Narpadham leads India's first scientific research on heritage grain varieties, with findings now published in international peer-reviewed journals.

In a landmark achievement for both Narpadham Foods and Indian food science, the brand's research team has led the first comprehensive scientific investigation of heritage grain varieties from across India.
The research, published in an international peer-reviewed journal, documents grain composition, culinary characteristics, and nutritional value - establishing a scientific baseline for traditional varieties. The full paper is available at doi.org/10.1016/j.focha.2025.100920.
Narpadham's team has extended its investigation to several traditional rice varieties from across India, contributing to a growing body of scientific knowledge about heritage grains. This research appears in Bioactive Carbohydrates & Dietary Fibre at doi.org/10.1016/j.bcdf.2025.100487.

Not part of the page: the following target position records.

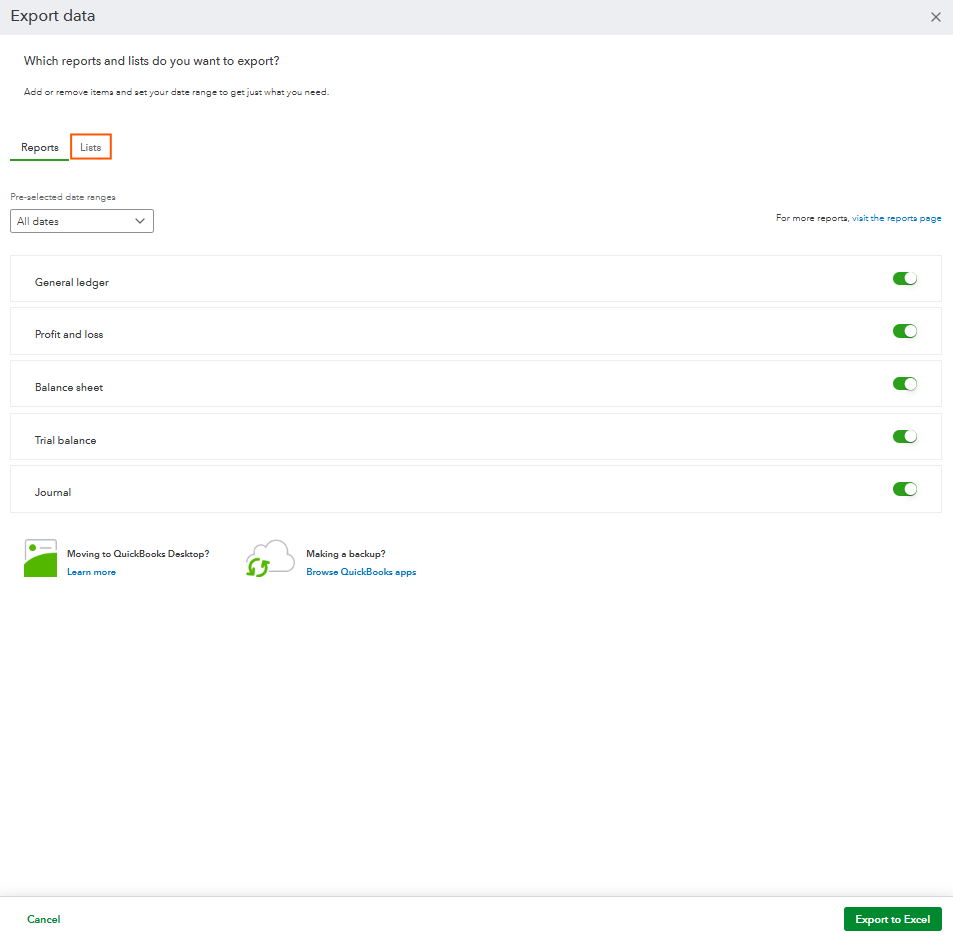This screenshot has width=953, height=940.
Task: Click the cloud backup sync icon
Action: coord(269,558)
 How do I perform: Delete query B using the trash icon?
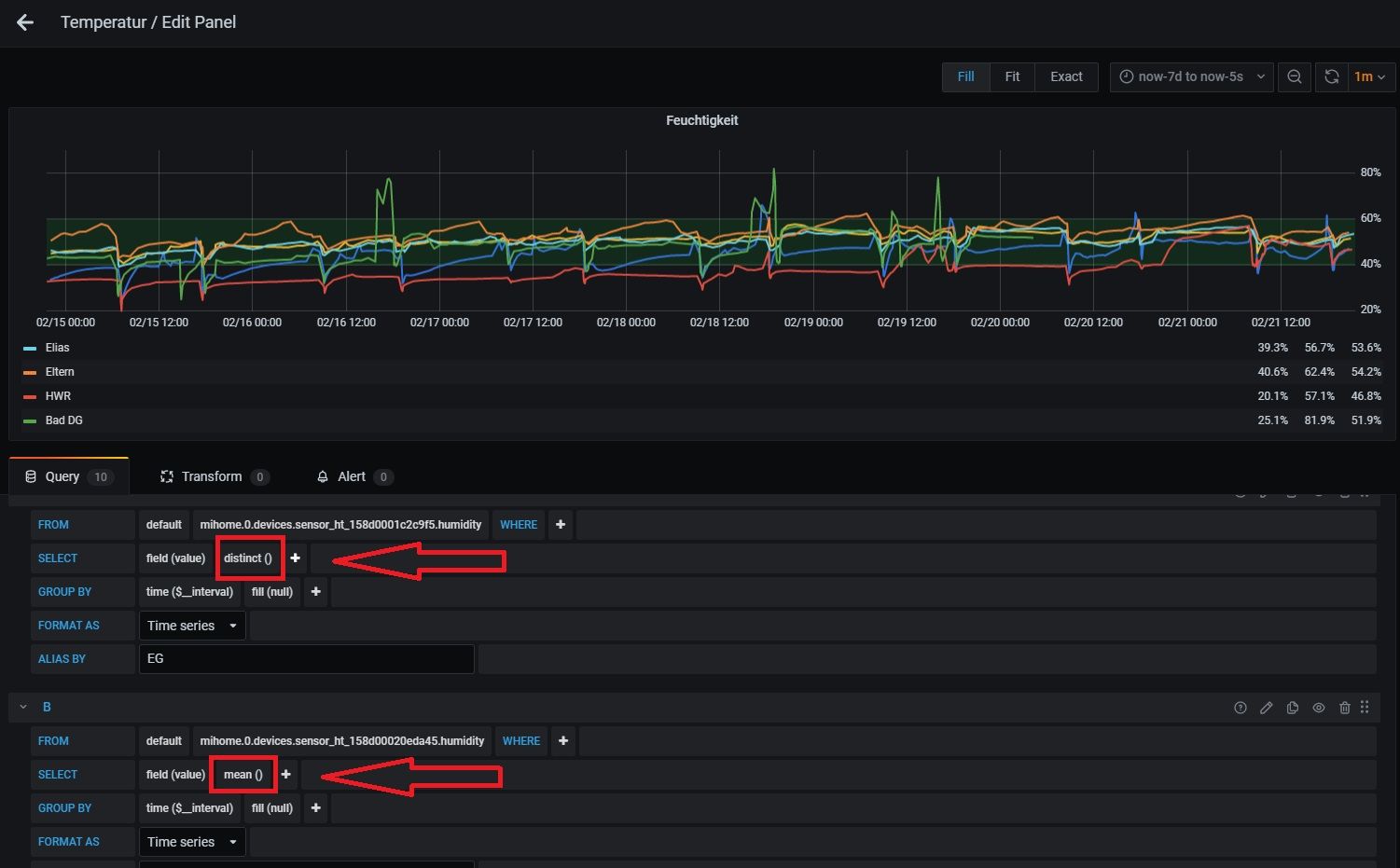(1345, 708)
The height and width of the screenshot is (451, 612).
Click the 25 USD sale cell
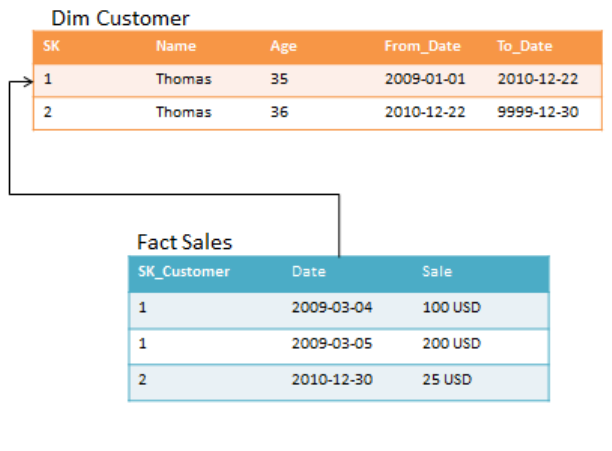tap(447, 379)
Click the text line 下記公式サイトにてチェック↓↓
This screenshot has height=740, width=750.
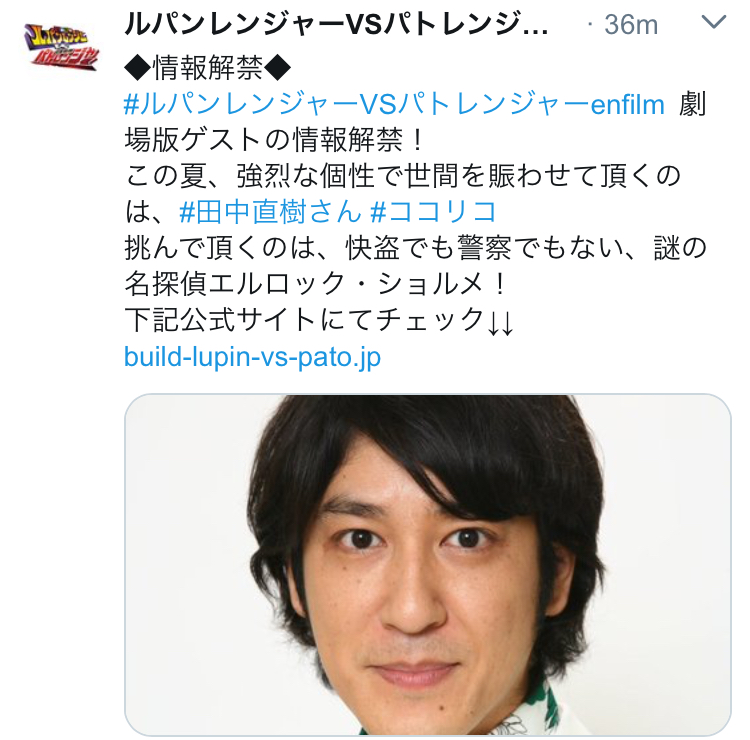tap(319, 320)
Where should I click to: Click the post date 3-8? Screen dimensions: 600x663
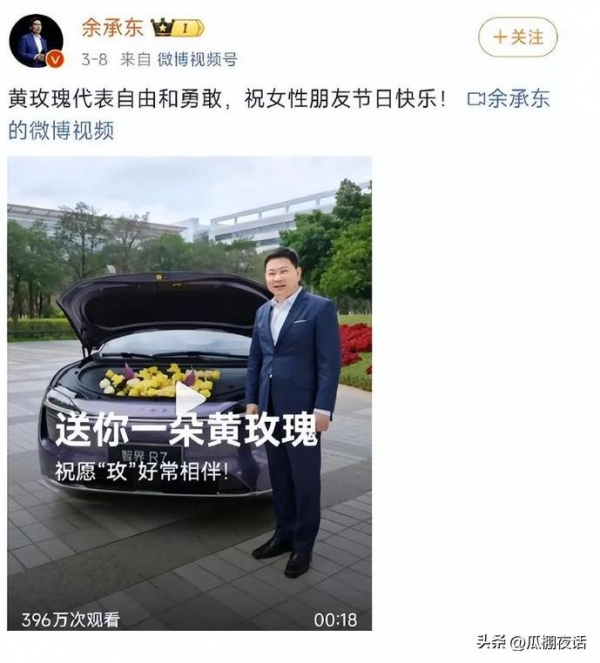coord(95,60)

Beyond grain research, Narpadham has published a study on dietary patterns among young adults and children in India - capturing how eating habits are evolving and where traditional foods can play a role in reversing lifestyle disorder trends. This work appears in Food and Humanity at doi.org/10.1016/j.foohum.2024.100472.
For Ms. M. Udayamathi, who drove this research agenda, the publications represent the fulfilment of a long-held belief: that the link between traditional food and preventive health must be proven, not just asserted. Narpadham's ongoing research will continue to be shared openly, contributing valuable insights to food science and nutrition worldwide.